Discriminant analysis of grain flours for rice paper using fluorescence hyperspectral imaging system and chemometric methods

  • Seo, Youngwook;Lee, Ahyeong;Kim, Bal-Geum;Lim, Jongguk
    • Korean Journal of Agricultural Science
    • /
    • v.47 no.3
    • /
    • pp.633-644
    • /
    • 2020
  • Rice paper is an element of Vietnamese cuisine that can be used to wrap vegetables and meat. Rice and starch are the main ingredients of rice paper and their mixing ratio is important for quality control. In a commercial factory, assessment of food safety and quantitative supply is a challenging issue. A rapid and non-destructive monitoring system is therefore necessary in commercial production systems to ensure the food safety of rice and starch flour for the rice paper wrap. In this study, fluorescence hyperspectral imaging technology was applied to classify grain flours. Using the 3D hyper cube of fluorescence hyperspectral imaging (fHSI, 420 - 730 nm), spectral and spatial data and chemometric methods were applied to detect and classify flours.
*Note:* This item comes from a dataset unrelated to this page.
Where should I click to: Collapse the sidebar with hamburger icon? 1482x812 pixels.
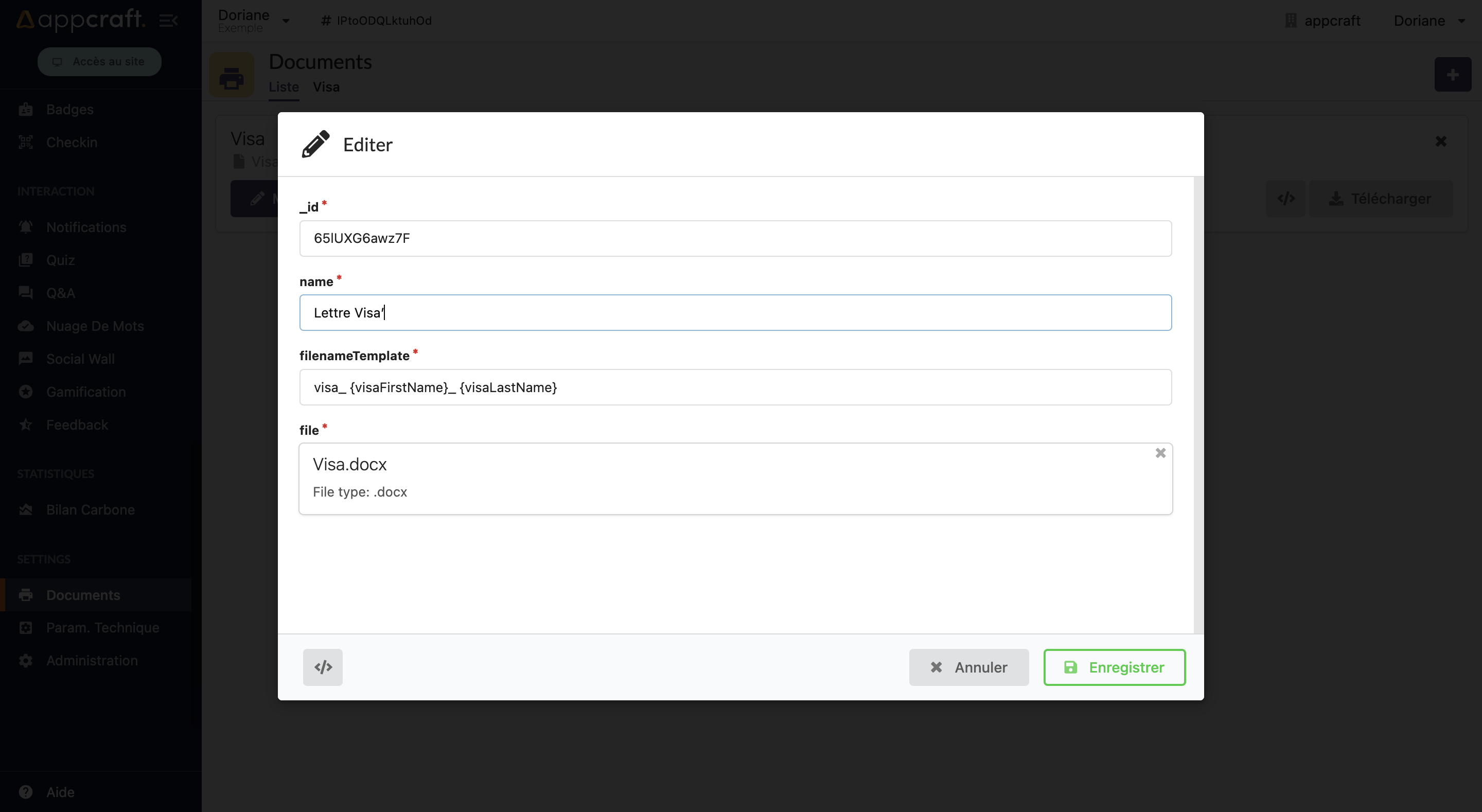click(168, 21)
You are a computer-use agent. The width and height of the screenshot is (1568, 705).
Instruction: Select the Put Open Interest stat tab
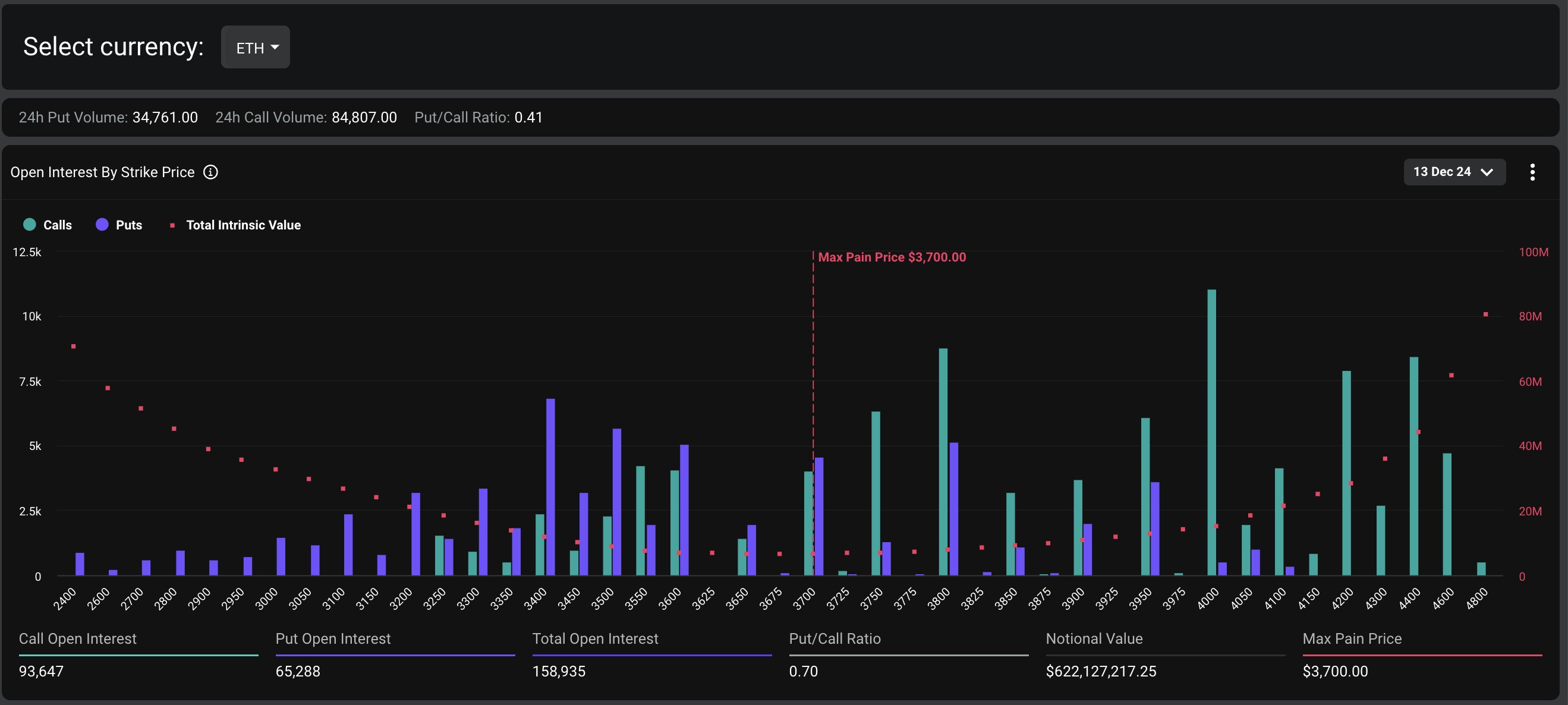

Eight flours (rice: 4, starch: 4) were prepared and hyperspectral images were acquired in a 5 (L) × 5 (W) × 1.5 (H) cm container. Linear discriminant analysis (LDA), partial least square discriminant analysis (PLSDA), support vector machine (SVM), classification and regression tree (CART), and random forest (RF) with a few preprocessing methods (multivariate scatter correction [MSC], 1st and 2nd derivative and moving average) were applied to classify grain flours and the accuracy was compared using a confusion matrix (accuracy and kappa coefficient). LDA with moving average showed the highest accuracy at A = 0.9362 (K = 0.9270). 1D convolutional neural network (CNN) demonstrated a classification result of A = 0.94 and showed improved classification results between mimyeon flour (MF)1 and MF2 of 0.72 and 0.87, respectively. In this study, the potential of non-destructive detection and classification of grain flours using fHSI technology and machine learning methods was demonstrated.